Welcome to the Solana Auth Specification repository. This document serves as the base working document to sketch out what we want to build before starting development.
Solana Auth aims to provide a robust, open-source authentication solution with first-party support for Solana. This specification outlines the core features for the first iteration of the Solana Auth library.
The goal is to provide an easy-to-use, secure, and flexible package that can be integrated into any application or service that requires users to authenticate with their Solana wallets.
At this point in time we will focus on formalizing existing best practices and standards instead of creating a new authentication protocol from scratch.
Authenticate users using SIWS, currently supported by the browser extensions Backpack and Phantom.
Example Use Case: A web application that requires users to authenticate using their Solana wallets.
Authenticate users by signing a message using their Solana wallet. This method is suitable for browser extensions that don't support SIWS (like Solflare and others). It is also suitable for command-line applications and scripts, APIs or AI agents that require a secure way to verify their identity.
Example Use Case: A command-line tool that needs to authenticate users securely.
Authenticate users by signing a transaction using their Solana wallet. This method is suitable for browser extensions in combination with a Ledger wallet. In this flow, the transaction is signed but not sent to the network.
Example Use Case: A web application that uses Ledger wallets for secure transactions.
Authenticate users by signing an offchain message using the Solana cli.
Example Use Case: A script that needs to authenticate users offchain, without relying on a browser extension.
This list is not exhaustive and is subject to change.
- Create specification.
- Setup repository and basic document structure.
- Specify features.
- Specify api for the library based on the features.
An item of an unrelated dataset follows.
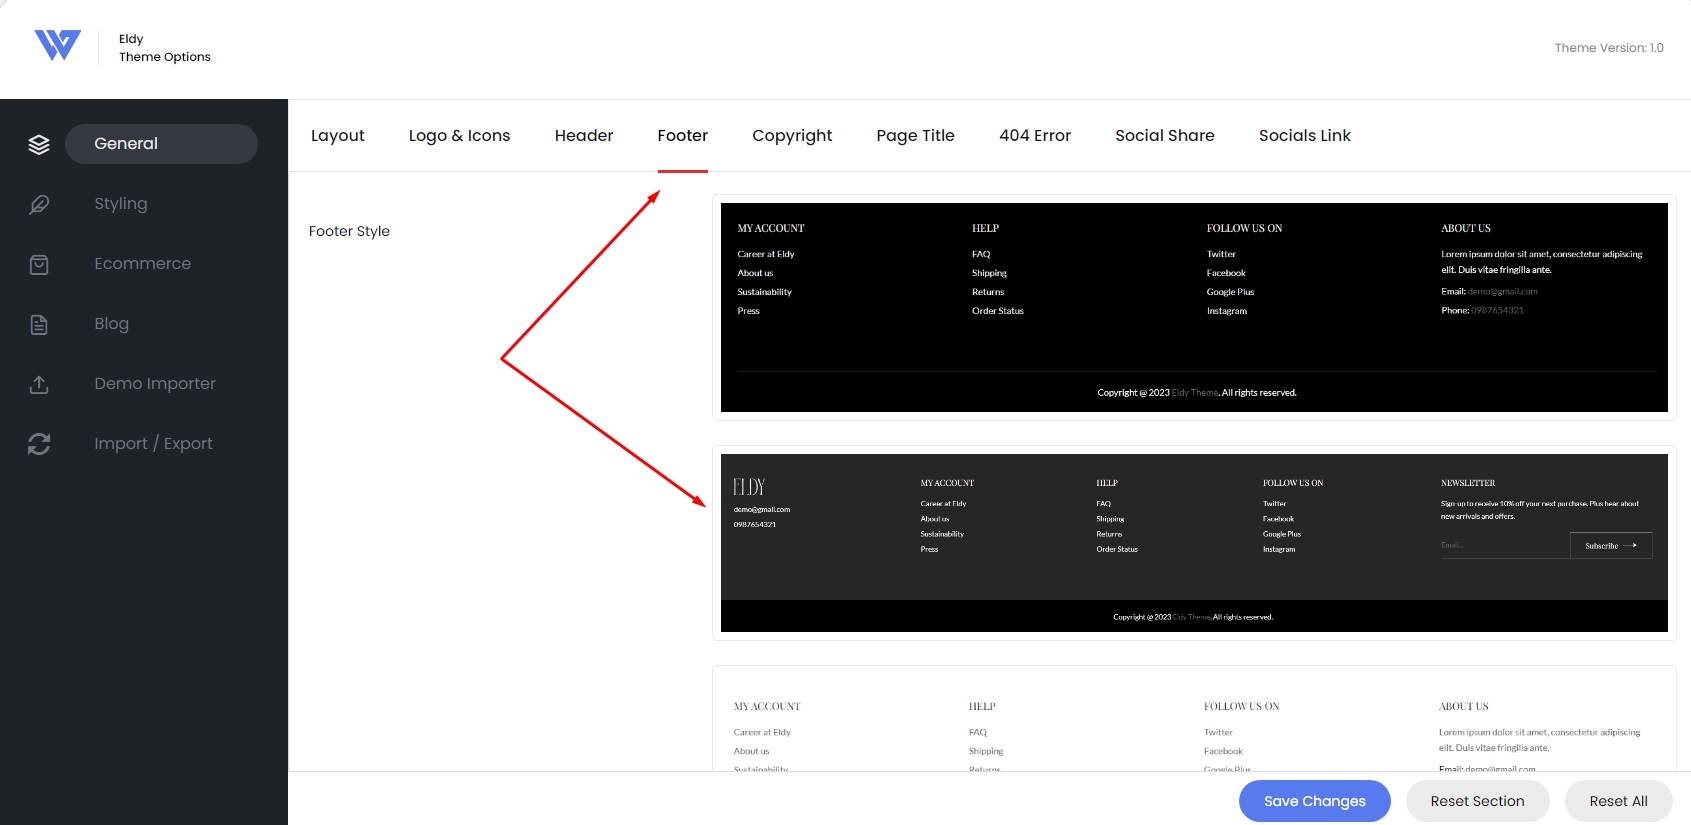Choose the dark footer style with newsletter

pos(1194,543)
- Create prototype to verify the specification.
- Quick and dirty prototype of the library.
- Example application that consumes the library.
- Spec out initial implementation.
- Create detailed specification for the library, test, docs and examples.
- Implement the library according to the specification.
- Create the demo applications.
- Write documentation.
- Get in tough with us on Telegram or X to discuss your ideas.
- Use pull requests (PRs) to propose changes to this spec.
This document is a work in progress. Please feel free to open pull requests (PRs) to propose changes and improvements.